* **ACTIVITY**
Where the string "dimensions" occurs in the material below, report the whole line.

┌─ THE DATA

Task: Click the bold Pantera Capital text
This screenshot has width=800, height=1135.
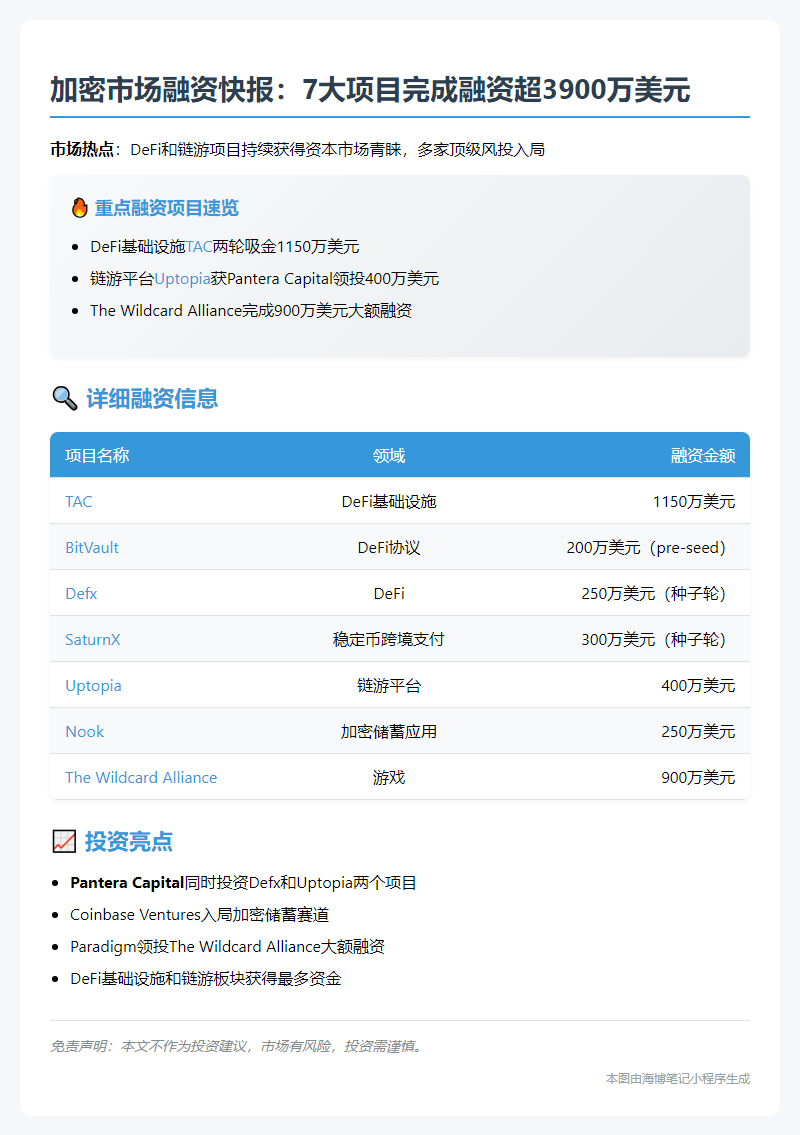Action: pyautogui.click(x=127, y=883)
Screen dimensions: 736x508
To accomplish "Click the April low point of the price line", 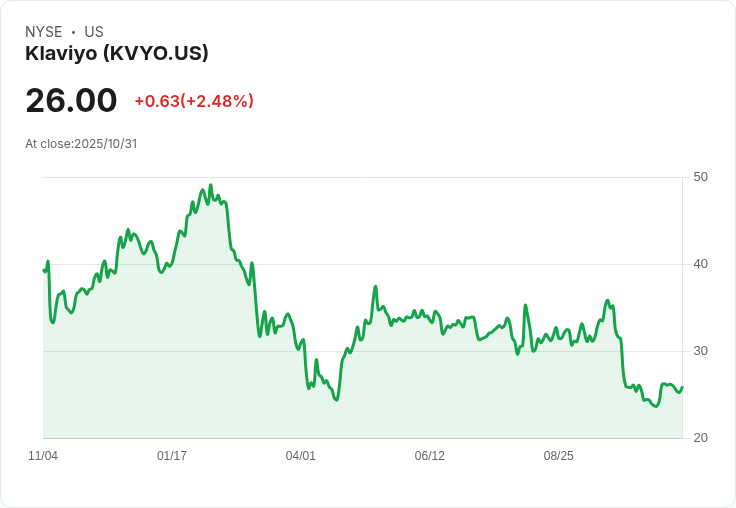I will (x=336, y=400).
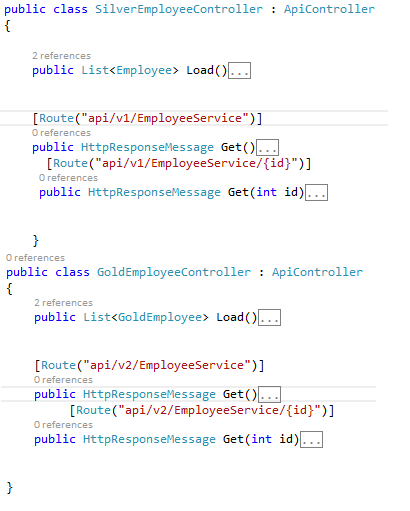Open 0 references link above GoldEmployeeController class
The image size is (410, 511).
(x=35, y=258)
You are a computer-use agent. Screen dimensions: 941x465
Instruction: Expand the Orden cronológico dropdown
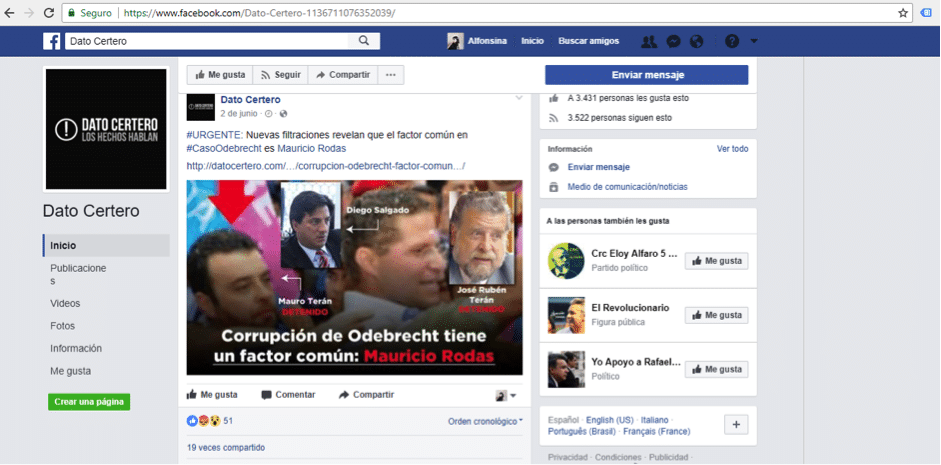click(x=485, y=421)
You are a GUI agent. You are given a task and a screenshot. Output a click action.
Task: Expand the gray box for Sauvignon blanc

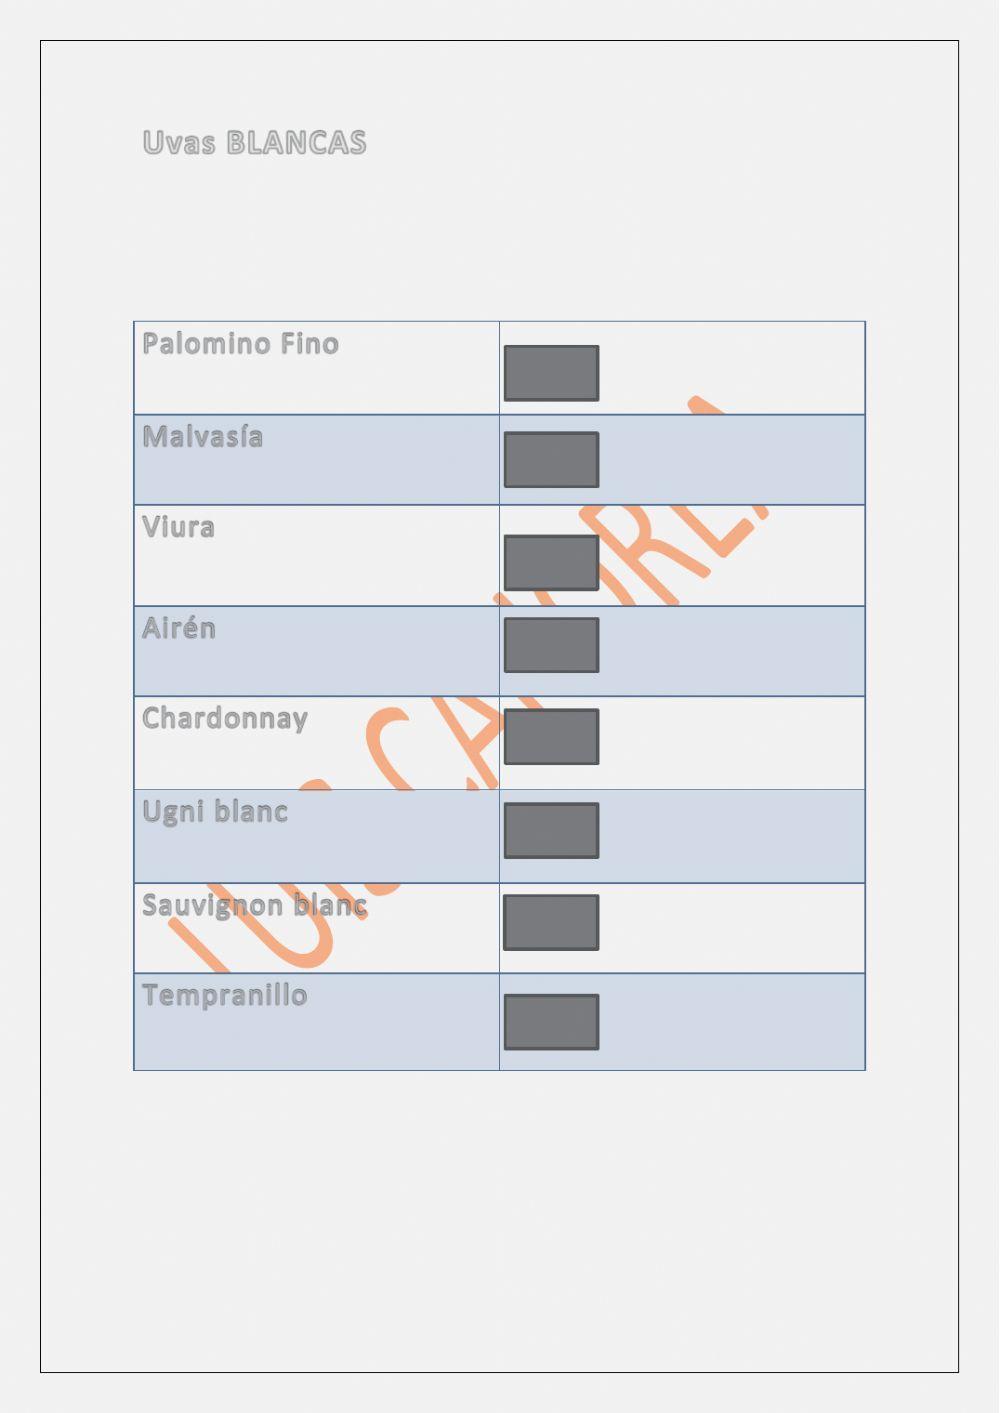[551, 922]
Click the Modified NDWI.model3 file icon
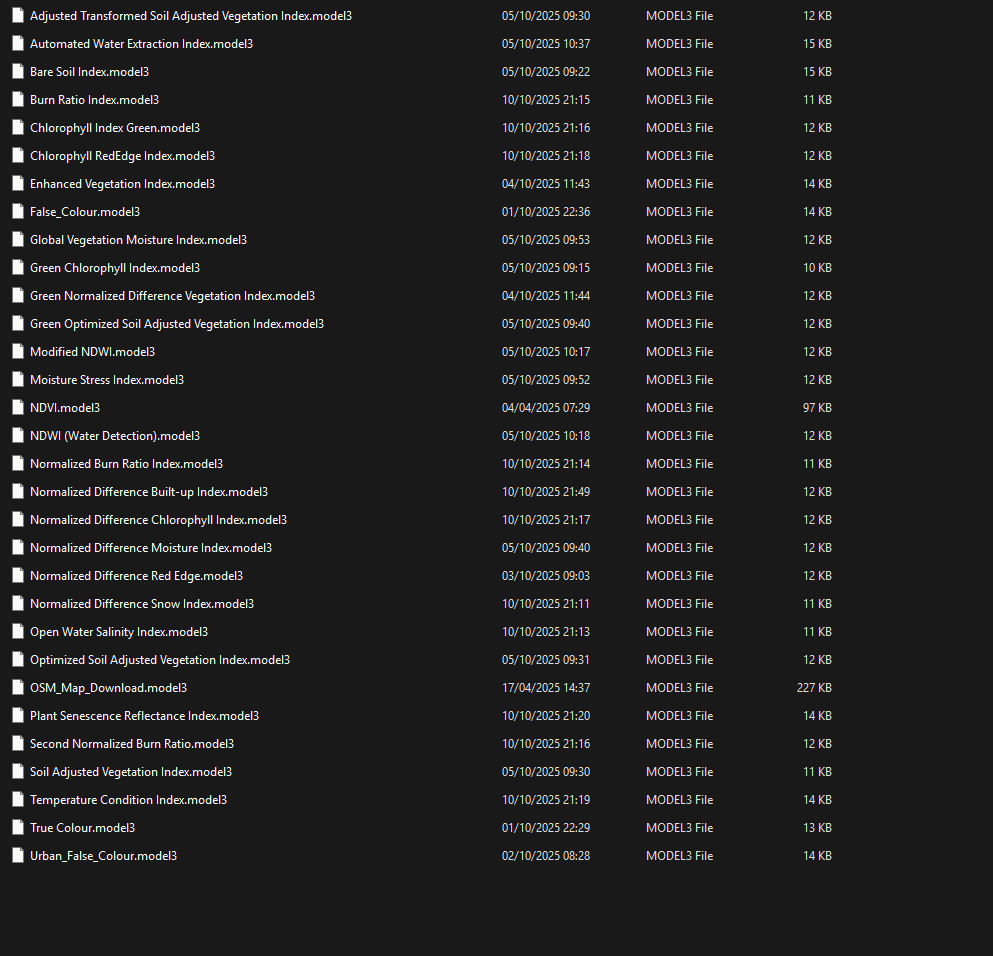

└─

* **RESPONSE BELOW**
Screen dimensions: 736x508
You are a computer-use agent. Screen dimensions: 941x465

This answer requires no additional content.